### 対談
___

私がシンガポールに来たときに、道教について調べればシンガポールの華人系宗教について分かるのではないかと思ったのですが、あまり実態がつかめませんでした。色々混ざっているのかなという印象でした。


福浦先生 もともとの中国の道教自体も色々な文化や宗教が混ざり合っているんです。日本に仏教が伝来する以前はいろんな信仰が合体していたんです。でも、そうやって混ざっていることに違和感があるとすれば、私たちが明治以降の宗教の様子を見てきているからだと思います。明治期には、政府による神仏分離方針(神道と仏教、神と仏、神社と寺院とをはっきり区別させること)というものがありました。


日本の神仏分離で見られるような、宗教を政治的に管理するという歴史は、シンガポールにもあるようですね。


福浦先生 シンガポールも、イギリスが植民地化した19世紀初頭、どのエスニックグループがどの地域に住むか区画割するんです。分割統治です。目的はそれぞれのグループの問題を共有しないようにすること。それが植民地統治する側からすればやりやすいのです。それはいろいろな形で今もあると思います。しかし一方で、それぞれのエスニックグループ間に交流はあるんだよ、という指摘が最近なされています。タイプーサムはご存知ですか。

___

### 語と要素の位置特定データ
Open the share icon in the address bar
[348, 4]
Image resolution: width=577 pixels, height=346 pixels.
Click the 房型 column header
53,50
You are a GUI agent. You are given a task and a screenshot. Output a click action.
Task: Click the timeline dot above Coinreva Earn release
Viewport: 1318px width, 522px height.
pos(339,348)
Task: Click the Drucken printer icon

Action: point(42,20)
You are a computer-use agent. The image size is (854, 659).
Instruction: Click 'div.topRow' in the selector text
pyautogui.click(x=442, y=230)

___

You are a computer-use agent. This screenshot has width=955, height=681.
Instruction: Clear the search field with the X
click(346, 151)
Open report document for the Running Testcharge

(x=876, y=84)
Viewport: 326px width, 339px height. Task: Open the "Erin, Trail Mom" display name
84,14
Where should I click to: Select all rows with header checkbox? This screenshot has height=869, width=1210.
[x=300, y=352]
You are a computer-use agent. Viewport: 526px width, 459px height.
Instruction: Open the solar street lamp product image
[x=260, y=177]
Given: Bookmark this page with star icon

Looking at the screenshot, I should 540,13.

___

### 課題
1. 対談に出てくる国名をすべて挙げよ。
2. 対談のうち「福浦先生 シンガポールも、イ」から始まり「タイプーサムはご存知ですか。」までの部分を、「分割統治」を「分断統治」に変えて書き直せ。
これらの記録はここでは使わない。

### 解答
1. シンガポール、中国、日本、イギリス

2.
福浦先生 シンガポールも、イギリスが植民地化した19世紀初頭、どのエスニックグループがどの地域に住むか区画割するんです。分断統治です。目的はそれぞれのグループの問題を共有しないようにすること。それが植民地統治する側からすればやりやすいのです。それはいろいろな形で今もあると思います。しかし一方で、それぞれのエスニックグループ間に交流はあるんだよ、という指摘が最近なされています。タイプーサムはご存知ですか。